## Description of the task
Copy the data below line for line, without changing anything, but leave out the images.

## Dataset rows
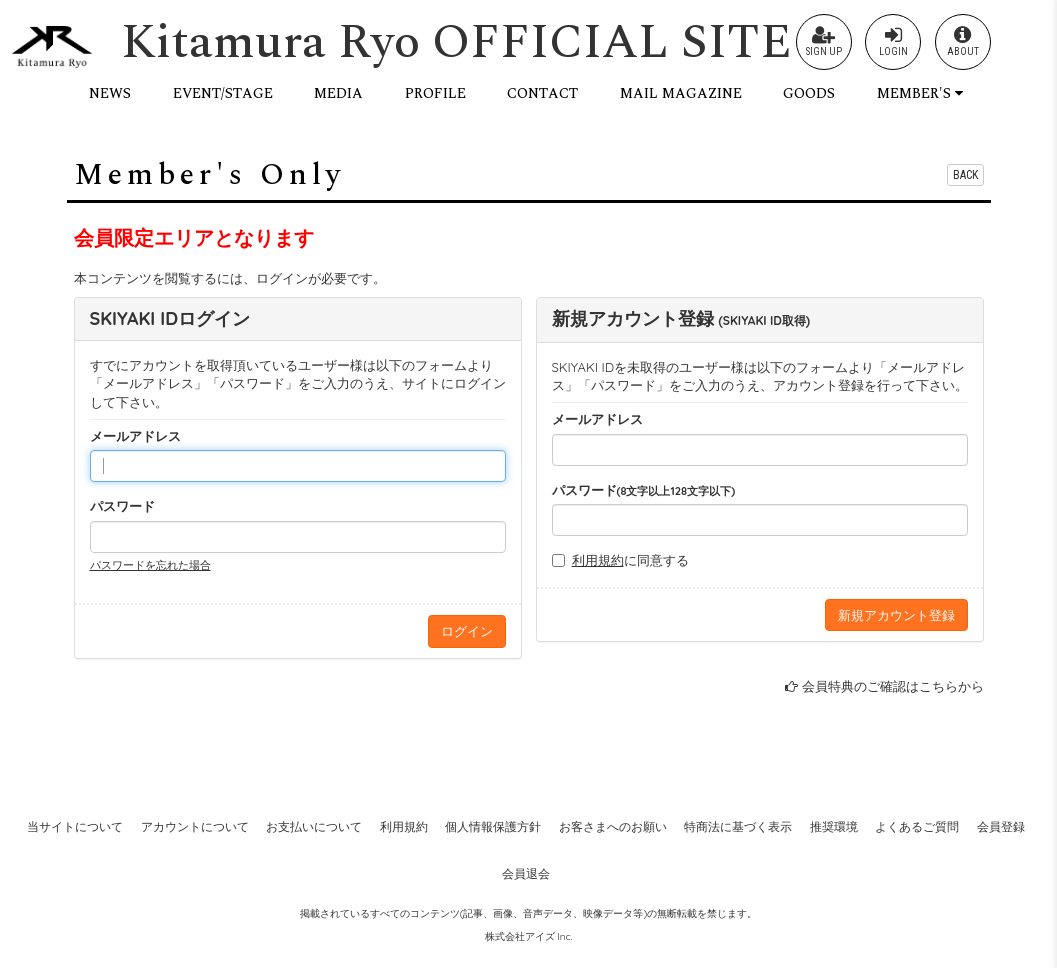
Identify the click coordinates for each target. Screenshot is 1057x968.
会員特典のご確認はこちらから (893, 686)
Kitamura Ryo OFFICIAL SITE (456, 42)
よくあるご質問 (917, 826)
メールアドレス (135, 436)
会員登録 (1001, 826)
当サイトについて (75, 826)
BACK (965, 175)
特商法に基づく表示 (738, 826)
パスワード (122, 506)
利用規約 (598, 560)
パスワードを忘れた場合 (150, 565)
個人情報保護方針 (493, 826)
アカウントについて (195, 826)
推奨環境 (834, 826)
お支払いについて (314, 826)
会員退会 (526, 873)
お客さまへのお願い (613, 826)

## Task response
Identify the click coordinates for each target. Screenshot is 1057x968.
会員特典のご確認はこちらから (893, 686)
Kitamura Ryo OFFICIAL SITE (456, 42)
よくあるご質問 (917, 826)
メールアドレス (135, 436)
会員登録 (1001, 826)
当サイトについて (75, 826)
BACK (965, 175)
特商法に基づく表示 (738, 826)
パスワード (122, 506)
利用規約 (598, 560)
パスワードを忘れた場合 (150, 565)
個人情報保護方針 (493, 826)
アカウントについて (195, 826)
推奨環境 (834, 826)
お支払いについて (314, 826)
会員退会 (526, 873)
お客さまへのお願い (613, 826)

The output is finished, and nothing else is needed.